Nur wenige Firmen in Bayern nutzen sogenannte Big-Data-Technologien optimal für ihre Zwecke. Dies soll sich in den kommenden Jahren ändern. Berater wie Alexander Thamm greifen Managern dabei unter die Arme

Von Maximilian Gerl

Alexander Thamm ist Data Scientist. Zu ihm kommen Manager, die ihre Firma mithilfe von Daten optimieren wollen. Manchmal meinen sie, man müsste dafür nur alle Daten der Firma zusammenwerfen, den Computer rechnen lassen, fertig. Thamm kontert dann mit einem Vergleich. "Stellen Sie sich vor, Sie sind in einer Bar", hinter dem gut sortierten Tresen stünden mehrere Flaschen mit Whiskey, Wodka, Rum und Gin. Alles in einen Eimer gekippt "kennt man vom Ballermann, das schmeckt wenigen". Ein guter Barkeeper würde stattdessen nach den Vorlieben seines Gastes fragen und nur auf ausgewählte Zutaten zurückgreifen. So, sagt Thamm, müsse man sich den richtigen Umgang mit Big Data vorstellen.

Der richtige Umgang mit Massendaten: Auch in Bayern wird er immer wichtiger. In der Industrie schrumpfen die Wettbewerbsvorteile, Firmen aus anderen Ländern holen auf, weil sie ähnliche Produkte günstiger oder schneller anbieten können - oder gleich beides. Viele Unternehmer könnten sich daher vorstellen, durch Daten neue Impulse für ihre Firma zu generieren.
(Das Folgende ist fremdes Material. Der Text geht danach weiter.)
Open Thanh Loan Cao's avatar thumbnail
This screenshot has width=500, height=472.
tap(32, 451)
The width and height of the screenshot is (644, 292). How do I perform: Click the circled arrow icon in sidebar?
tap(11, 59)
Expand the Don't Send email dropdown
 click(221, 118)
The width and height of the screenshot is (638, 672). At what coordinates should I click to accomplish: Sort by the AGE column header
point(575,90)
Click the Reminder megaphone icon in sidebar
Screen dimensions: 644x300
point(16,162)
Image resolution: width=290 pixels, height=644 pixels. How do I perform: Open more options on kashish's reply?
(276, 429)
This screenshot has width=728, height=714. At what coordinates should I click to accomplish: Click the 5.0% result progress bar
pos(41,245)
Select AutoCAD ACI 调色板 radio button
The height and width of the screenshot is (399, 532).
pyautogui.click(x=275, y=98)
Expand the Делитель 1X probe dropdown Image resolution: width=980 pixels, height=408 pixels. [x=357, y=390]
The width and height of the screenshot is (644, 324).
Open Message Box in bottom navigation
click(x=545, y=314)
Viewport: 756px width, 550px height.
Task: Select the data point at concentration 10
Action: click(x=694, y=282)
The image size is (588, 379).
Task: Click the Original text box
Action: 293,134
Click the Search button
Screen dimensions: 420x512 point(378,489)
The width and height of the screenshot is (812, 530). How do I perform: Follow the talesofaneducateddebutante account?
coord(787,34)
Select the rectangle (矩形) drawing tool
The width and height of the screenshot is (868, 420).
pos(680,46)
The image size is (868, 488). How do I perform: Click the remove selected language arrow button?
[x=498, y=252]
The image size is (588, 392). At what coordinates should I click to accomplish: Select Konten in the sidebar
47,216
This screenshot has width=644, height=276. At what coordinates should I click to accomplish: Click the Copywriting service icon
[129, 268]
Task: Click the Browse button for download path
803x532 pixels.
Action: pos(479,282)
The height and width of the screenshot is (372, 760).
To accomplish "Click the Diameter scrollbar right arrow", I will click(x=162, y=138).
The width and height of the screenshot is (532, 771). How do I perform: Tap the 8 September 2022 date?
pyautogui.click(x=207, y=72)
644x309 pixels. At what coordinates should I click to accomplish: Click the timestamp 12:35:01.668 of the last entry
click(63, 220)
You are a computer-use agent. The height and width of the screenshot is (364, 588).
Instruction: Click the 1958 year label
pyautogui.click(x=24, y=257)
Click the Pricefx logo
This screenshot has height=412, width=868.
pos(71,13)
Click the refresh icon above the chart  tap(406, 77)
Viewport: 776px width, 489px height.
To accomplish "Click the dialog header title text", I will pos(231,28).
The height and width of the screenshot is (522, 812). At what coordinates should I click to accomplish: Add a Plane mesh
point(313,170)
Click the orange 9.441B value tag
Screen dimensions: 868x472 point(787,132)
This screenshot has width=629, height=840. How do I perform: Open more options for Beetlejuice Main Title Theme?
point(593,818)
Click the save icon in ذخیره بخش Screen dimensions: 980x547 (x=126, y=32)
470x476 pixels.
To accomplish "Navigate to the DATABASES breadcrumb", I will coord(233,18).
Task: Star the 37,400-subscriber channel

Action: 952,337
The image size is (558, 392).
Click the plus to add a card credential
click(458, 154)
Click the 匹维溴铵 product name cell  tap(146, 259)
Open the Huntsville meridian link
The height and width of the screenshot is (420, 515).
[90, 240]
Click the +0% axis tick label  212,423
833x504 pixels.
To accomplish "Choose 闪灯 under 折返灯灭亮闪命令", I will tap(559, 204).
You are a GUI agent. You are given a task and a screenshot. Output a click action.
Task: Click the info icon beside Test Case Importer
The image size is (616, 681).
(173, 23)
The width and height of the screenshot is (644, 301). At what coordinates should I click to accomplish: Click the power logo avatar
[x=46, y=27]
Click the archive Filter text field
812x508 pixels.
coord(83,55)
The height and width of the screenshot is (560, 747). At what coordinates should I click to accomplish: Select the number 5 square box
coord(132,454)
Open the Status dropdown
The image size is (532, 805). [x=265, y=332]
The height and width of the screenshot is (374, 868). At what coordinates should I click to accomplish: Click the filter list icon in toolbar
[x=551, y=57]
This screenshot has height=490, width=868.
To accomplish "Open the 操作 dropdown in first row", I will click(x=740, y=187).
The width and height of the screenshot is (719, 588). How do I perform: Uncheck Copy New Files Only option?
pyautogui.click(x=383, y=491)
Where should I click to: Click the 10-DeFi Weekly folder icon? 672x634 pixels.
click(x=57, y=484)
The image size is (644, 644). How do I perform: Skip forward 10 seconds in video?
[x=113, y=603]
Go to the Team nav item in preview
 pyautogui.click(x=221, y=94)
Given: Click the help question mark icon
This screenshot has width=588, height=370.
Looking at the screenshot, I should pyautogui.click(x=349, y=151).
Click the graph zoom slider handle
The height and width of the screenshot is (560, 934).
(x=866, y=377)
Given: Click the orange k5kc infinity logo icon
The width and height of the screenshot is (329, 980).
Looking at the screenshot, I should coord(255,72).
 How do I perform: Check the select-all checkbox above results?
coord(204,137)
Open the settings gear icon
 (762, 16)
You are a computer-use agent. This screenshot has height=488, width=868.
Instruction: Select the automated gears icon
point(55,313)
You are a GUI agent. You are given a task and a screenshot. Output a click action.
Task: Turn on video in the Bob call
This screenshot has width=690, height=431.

Der Präsident der Vereinigung der Bayerischen Wirtschaft (VBW), Alfred Gaffal, schreibt im Vorwort einer Studie zum Thema: "Big Data ist der Schlüssel zur Entwicklung innovativer hybrider Geschäftsmodelle." Wirtschaftsministerin Ilse Aigner ergänzte bei der Vorstellung der Studie: "Durch das Wissen, das in den großen Datenmengen steckt, können Unternehmen effizienter werden und sich im Wettbewerb behaupten." Und mit Blick auf die USA, dem Big-Data-Land Nummer Eins: "Wir wollen anschieben, dass wir selbst die Nase vorn haben."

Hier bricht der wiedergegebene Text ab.